ENTRIES SUPPLIED —
• • • •

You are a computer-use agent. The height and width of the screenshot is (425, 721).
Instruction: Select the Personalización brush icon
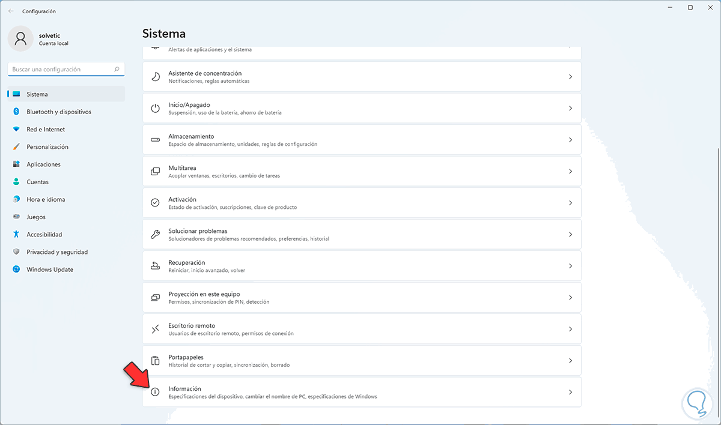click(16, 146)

• • • •

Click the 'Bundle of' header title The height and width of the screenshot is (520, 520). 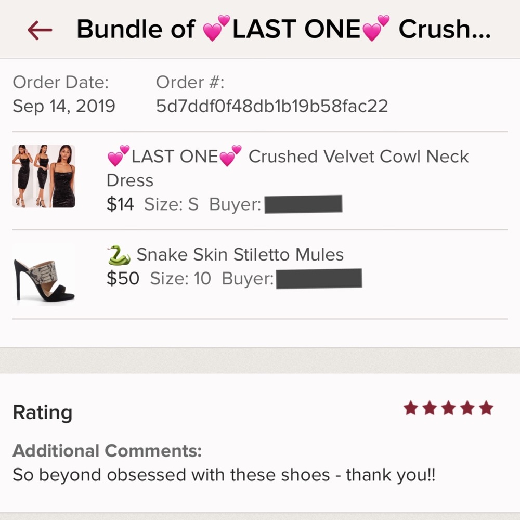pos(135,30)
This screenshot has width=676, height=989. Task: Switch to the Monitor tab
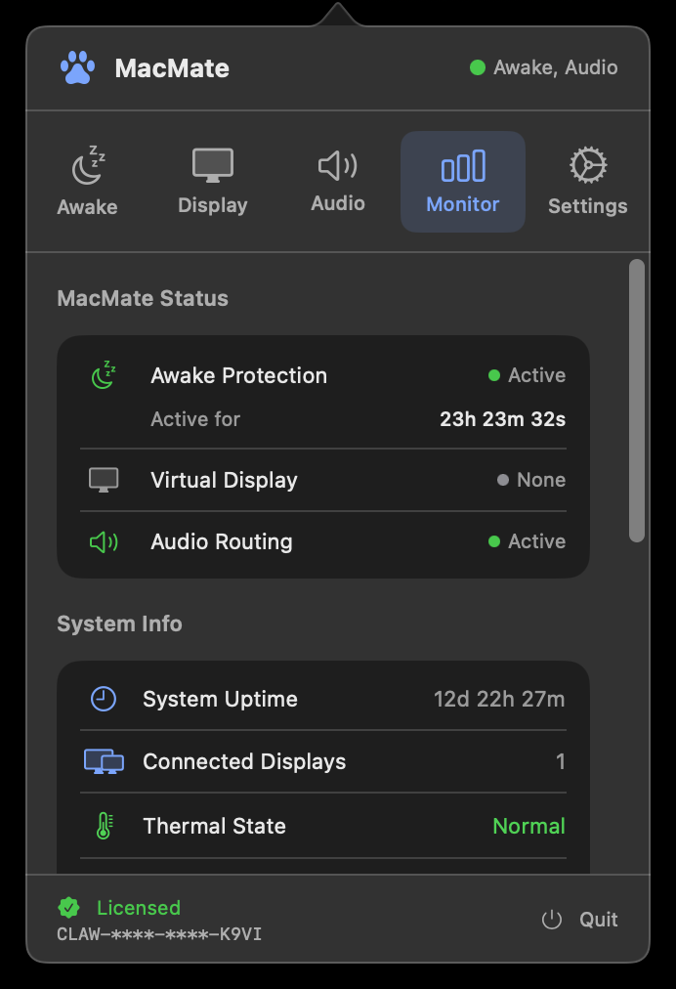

• • • •

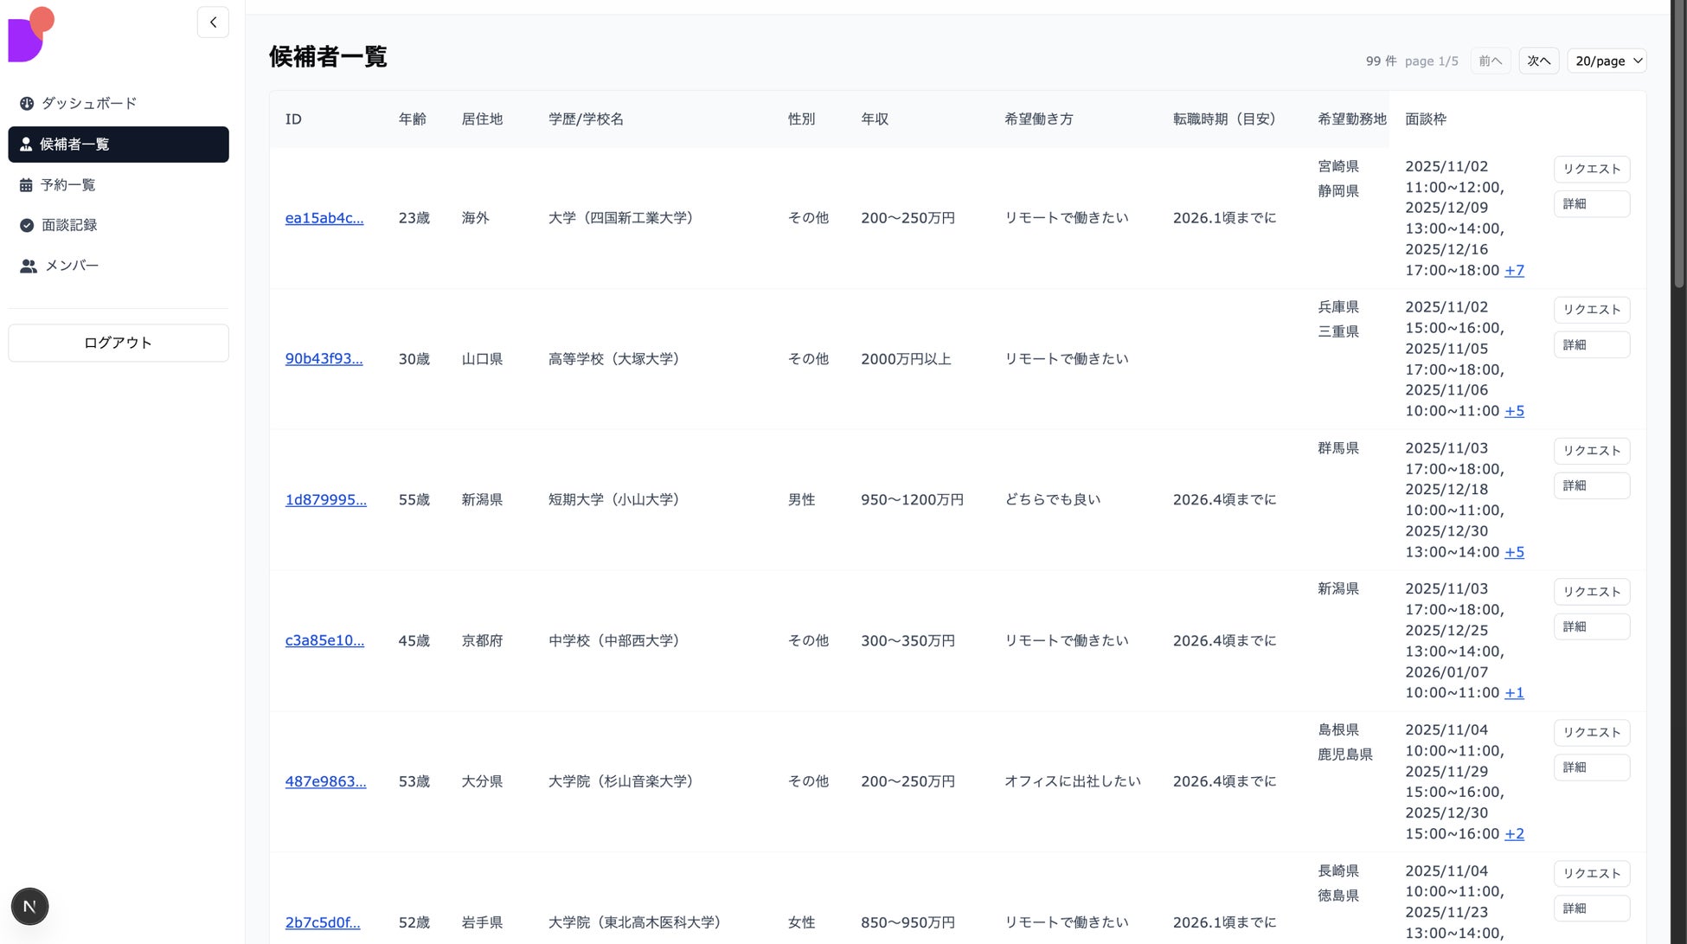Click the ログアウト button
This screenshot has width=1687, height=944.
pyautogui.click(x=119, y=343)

• • • •

GOAL — Render the stretch of the entries from the line containing "You are a computer-use" through the line containing "click(16, 146)" as a JSON list of strings, one string per line and no blank lines. Leave the pictures out of your answer.

EXERCISE OUTPUT —
[
  "You are a computer-use agent. The height and width of the screenshot is (425, 721).",
  "Instruction: Select the Personalización brush icon",
  "click(16, 146)"
]